I can see the CEOs and oligarchs flying in their jets to a conference in the Bahamas to discuss what happened, and what they can do to survive. Hopefully, at least one of them will have enough brains and common sense to say we have to get rid of the robots, hire flesh and blood people to replace them and pay them a livable wage so they’ll have money to spend and we’ll have customers.
I believe this began in Memphis after the Gates Foundation came to town–their idea of teacher effectiveness. I thought it was so ridiculous it wouldn’t go anywhere.
http://www.commercialappeal.com/news/local-news/lend-me-your
Ha…Ha..Ha…Ha… Is it April Fools Day? This is what it has all come to. This article made me laugh and laugh. I now clearly see that things could be worse! 😁😁😁😁😁😁😁😁
The New Teacher Center is behind this madness with The Gates Foundation donating more than 10 million dollars. This is sickening, when will the people wake up?
As I’ve commented elsewhere, this approach to “education” brings us one step closer to the approach to education in Isaac Asimov’s “The Fun They Had.” http://visual-memory.co.uk/daniel/funtheyhad.html
My initial response was that of Sad Teacher; this can’t be for real.
What a farce! It is too ridiculous to respond to. Whoever is programming the robots haven’t a clue what discipline is about: anticipating problems and diverting attention to something positive; being attentive to those students who are complying to commend them with a nod, a smile, or verbal compliment; a look or standing next to the disruptive student is enough to curb misbehavior… Above all, interesting, meaningful discovery, and challenging but not impossible activities is a must. Discipline is too individualistic for a robot. Discipline needs instant action be it ignoring or addressing- no time to listen to a robot. Honest praise goes a long way.
Folks might want to take a look at the comments on EduShyster’s page again. There is now a long winded defense of this garbage, and of the typical No Excuses demand, “100% on task, from 100% of the students, 100% of the time,” from a teacher at that school, “MrEd,” towards the bottom of the page. Of course, they already tried every other possible alternative and this is THE magic bullet: http://edushyster.com/i-am-not-tom-brady/#comments
Actually, it’s a teacher COACH and another one who prepares teachers jumped on board with praises for the program as well. All hail the source of their paychecks cuz that supposedly means you “Believe in Kids.”. .
That’s what “high tech” means now?
The drone teacher barks commands fed from walkie-talkies?
Hah!
Walkie-talkies with idiots at the other end who have little or no educational training or understating of how children work and come in a variety of packages from a wide diversity of home environments. To the idiots barking the commands, all kids are the same and eager to learn and easily controlled and automated.

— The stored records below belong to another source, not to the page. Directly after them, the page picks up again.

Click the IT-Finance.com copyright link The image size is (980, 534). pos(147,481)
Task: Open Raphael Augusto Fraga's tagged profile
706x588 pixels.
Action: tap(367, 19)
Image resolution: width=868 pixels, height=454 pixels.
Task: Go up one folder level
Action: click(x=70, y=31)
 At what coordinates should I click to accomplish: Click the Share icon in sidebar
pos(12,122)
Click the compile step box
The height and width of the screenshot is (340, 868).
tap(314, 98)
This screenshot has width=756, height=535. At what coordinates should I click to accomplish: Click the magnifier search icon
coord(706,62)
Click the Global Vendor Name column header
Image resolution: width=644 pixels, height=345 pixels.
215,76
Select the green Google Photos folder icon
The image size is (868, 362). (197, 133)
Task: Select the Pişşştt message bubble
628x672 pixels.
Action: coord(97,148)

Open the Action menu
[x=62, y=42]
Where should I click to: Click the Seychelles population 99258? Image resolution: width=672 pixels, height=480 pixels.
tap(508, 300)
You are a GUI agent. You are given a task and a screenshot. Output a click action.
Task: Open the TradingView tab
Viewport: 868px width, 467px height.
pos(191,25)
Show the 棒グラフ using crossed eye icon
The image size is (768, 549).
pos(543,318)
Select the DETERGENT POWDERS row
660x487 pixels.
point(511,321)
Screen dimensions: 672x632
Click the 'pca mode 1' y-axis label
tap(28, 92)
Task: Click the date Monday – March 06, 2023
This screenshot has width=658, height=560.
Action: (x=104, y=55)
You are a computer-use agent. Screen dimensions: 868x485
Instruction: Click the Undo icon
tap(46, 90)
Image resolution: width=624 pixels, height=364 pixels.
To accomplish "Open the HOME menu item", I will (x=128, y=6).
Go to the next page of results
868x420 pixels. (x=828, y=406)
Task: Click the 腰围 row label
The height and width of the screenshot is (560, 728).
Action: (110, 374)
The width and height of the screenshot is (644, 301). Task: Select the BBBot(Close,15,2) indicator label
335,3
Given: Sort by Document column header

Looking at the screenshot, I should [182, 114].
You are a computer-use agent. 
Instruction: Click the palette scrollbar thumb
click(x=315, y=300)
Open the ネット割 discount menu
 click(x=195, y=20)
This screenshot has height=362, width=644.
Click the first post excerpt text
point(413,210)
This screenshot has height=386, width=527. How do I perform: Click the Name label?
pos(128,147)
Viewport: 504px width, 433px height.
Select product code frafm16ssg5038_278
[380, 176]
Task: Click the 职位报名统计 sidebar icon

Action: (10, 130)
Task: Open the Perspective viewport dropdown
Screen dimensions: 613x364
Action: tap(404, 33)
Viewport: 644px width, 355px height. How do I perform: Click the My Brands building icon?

And when the Rheeformers find out the reality, what do they do, they dump the kids they can’t control or automate in an attempt to create a fantasy environment at their fraudulent, for profit corporate school with the goal to cut corners to boost profits.
Did anyone else notice that, in the video, the young female Asian teacher who said she learned that methods used with middle class students don’t work for low income kids is no longer there? It looks like they edited her out!
Did anyone happen to save the original video to their computer? Google cache and the Wayback Machine only go to what’s on youtube now, not a previous version.
A number of us remember that clip and had been struck by the inherent racism in making such a claim. I’ve heard before that this is told to fast-track “teachers” like TFAers etc. but hadn’t seen it on tape until first watching the original version of this video.
Deleting that segment from the video was malicious scapegoating of Amy Berard, and a covert attempt to divert attention away from the fact that this program demonstrates how Learning While a Child of Color evokes the same racism, lack of respect and inequitable treatment as Driving While Black.
Reblogged this on Creative Delaware and commented:
OMG! The day I have to wear an earpiece to teach is the day I quit! Please read this crap! And this is happening in the USA! God help us!